Talking about mental health isn’t easy — but sometimes laughter can help. Sacramento-area comedian Brad Bonar Jr. knows that all too well. So, he turned his own pain into purpose with a comedy show bringing awareness and acceptance through humor called 1 Degree of Separation: A Funny Look at Depression and Suicide.
“Comics have no boundaries,” said Bonar Jr. “Our superpower is we’ll talk about anything.”
That superpower has enabled Bonar and his rotating group of comedians to thoughtfully yet humorously confront sensitive subjects to those who may need to laugh. The philosophy being the more someone can laugh at the dark and tragic, the smaller it becomes, giving them more power over it.

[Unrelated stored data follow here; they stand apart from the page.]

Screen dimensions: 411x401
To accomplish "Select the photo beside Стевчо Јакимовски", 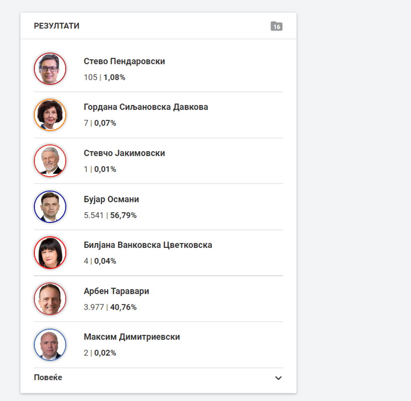I will coord(50,161).
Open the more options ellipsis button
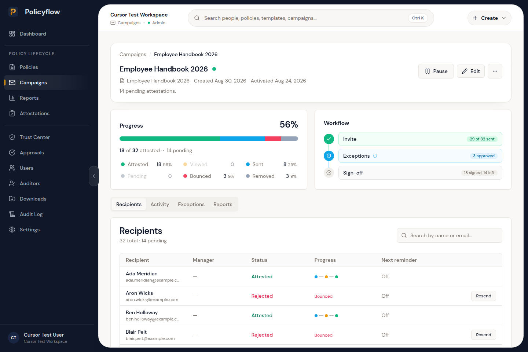The height and width of the screenshot is (352, 528). pyautogui.click(x=495, y=71)
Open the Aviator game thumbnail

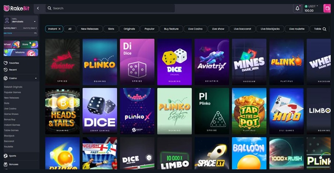[63, 62]
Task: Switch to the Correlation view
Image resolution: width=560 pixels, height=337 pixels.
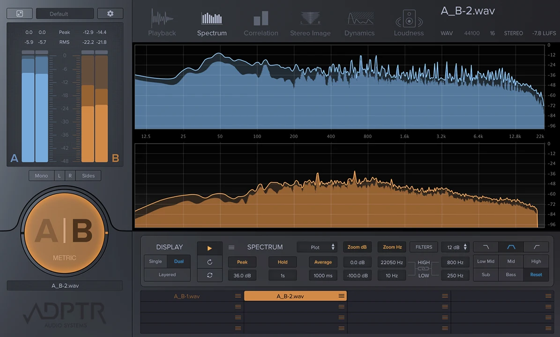Action: coord(261,23)
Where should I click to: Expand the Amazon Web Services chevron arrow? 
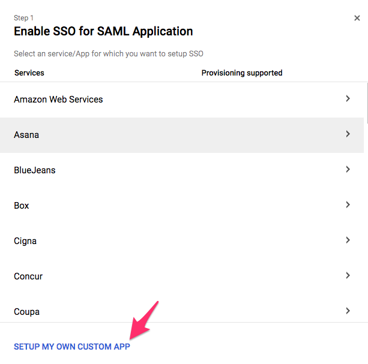coord(348,99)
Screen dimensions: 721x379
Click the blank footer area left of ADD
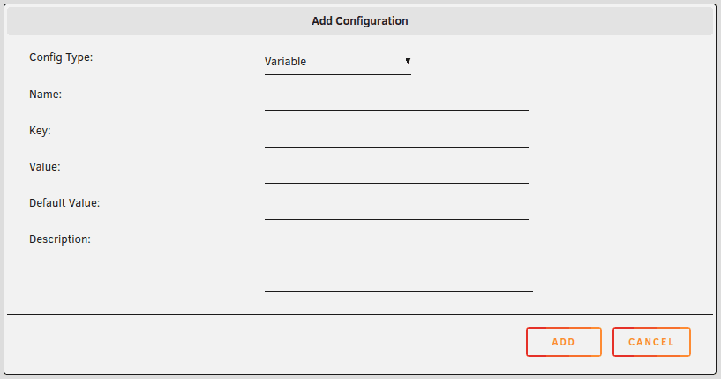click(265, 342)

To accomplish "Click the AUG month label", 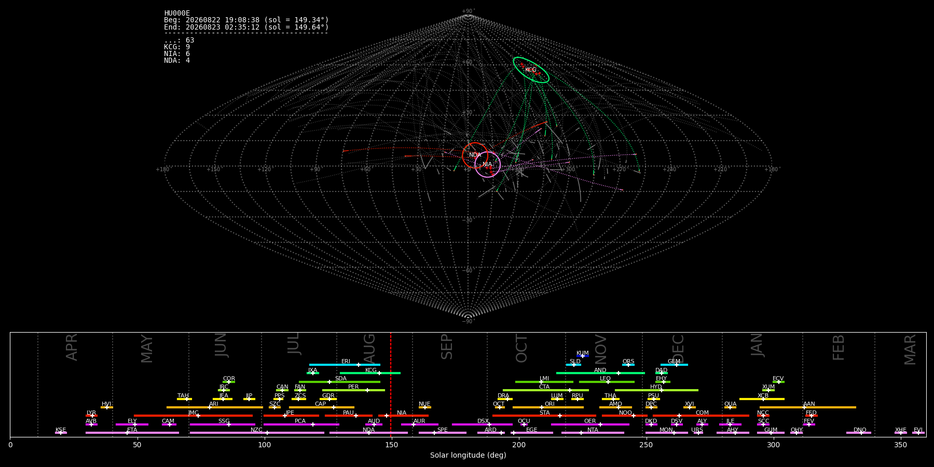I will click(369, 349).
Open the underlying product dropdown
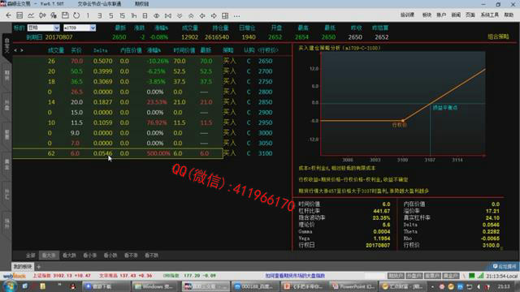The height and width of the screenshot is (292, 520). tap(43, 28)
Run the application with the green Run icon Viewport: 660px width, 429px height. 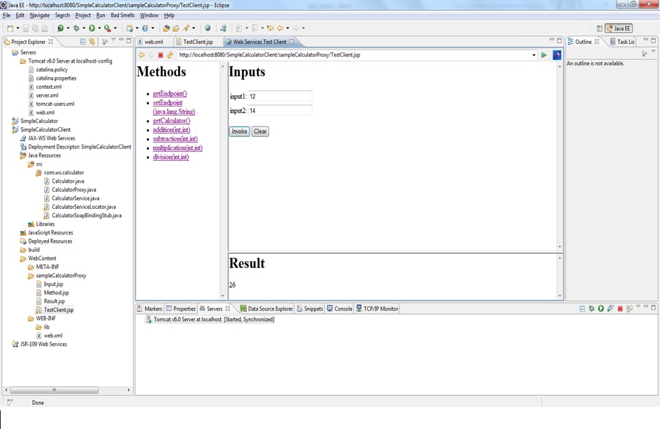(92, 28)
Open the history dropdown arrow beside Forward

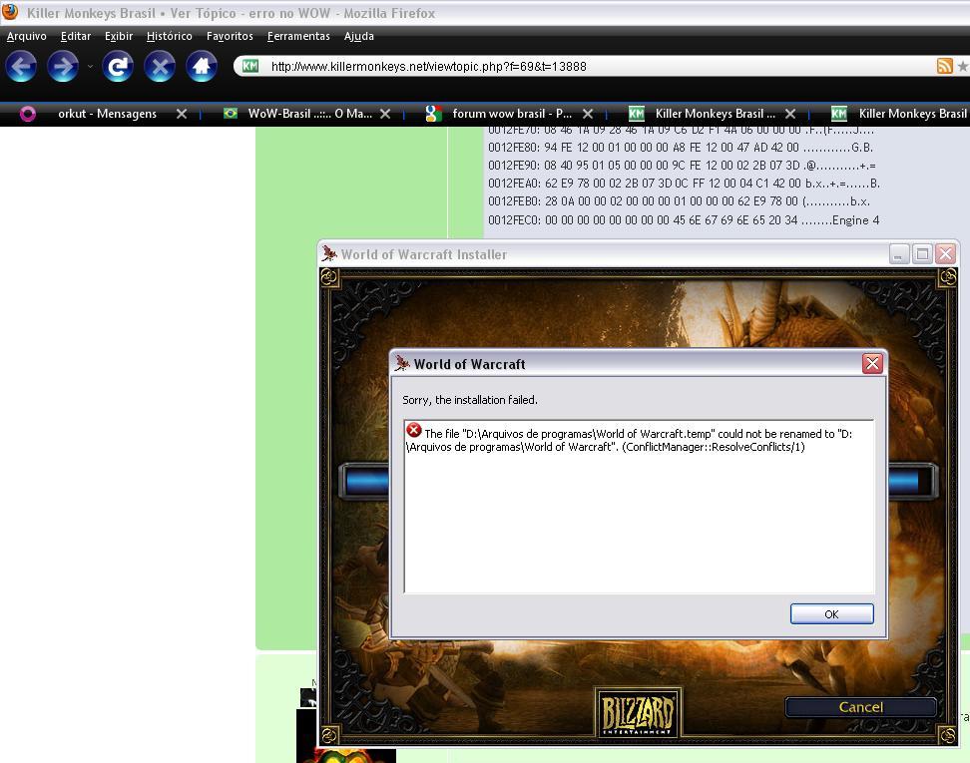[x=90, y=67]
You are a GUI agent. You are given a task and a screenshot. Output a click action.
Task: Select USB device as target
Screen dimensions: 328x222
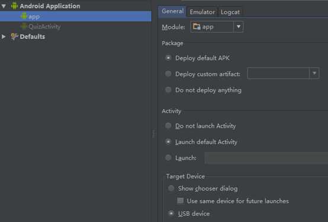pyautogui.click(x=171, y=214)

Since its debut in 2019, 1 Degree of Separation has traveled the globe to provide an intimate comedic experience for audiences which include veterans and active-duty service members.
In 2022, 6,407 veterans died by suicide, according to data from the Department of Veterans Affairs’ 2024 National Suicide Prevention Annual Report.
While not a veteran himself, Bonar has experienced how humor can act as a coping mechanism for his closest friends who’ve served, along with strangers who’ve used the show as a vehicle to seek help.
“An airman came up to me and asked, ‘has it been easier to deal with your depression as you got older?’ I said ‘no, it got easier once I started talking about it.’”
Opening up
Bonar Jr. created the show to fight the stigma surrounding mental health following his own lifelong struggles which led him to a 72-hour involuntary psychiatric hold at 54-years-old.
“It was a wretched three days,” Bonar said. “But the thing I left with was a realization that if I don’t do something, if I don’t take an active part in my depression, then my grandkids will never know me.”
One month after being clinically diagnosed with depression, Bonar came across a suicide note he wrote in the sixth grade. He was 12 years old.
“I’d never talked about depression before because I didn’t think I had depression,” Bonar said. “I’d attempted suicide a few times and I thought about it all the time, but I thought, ‘No, depression, that’s sad people. I’m not a sad person, right?’”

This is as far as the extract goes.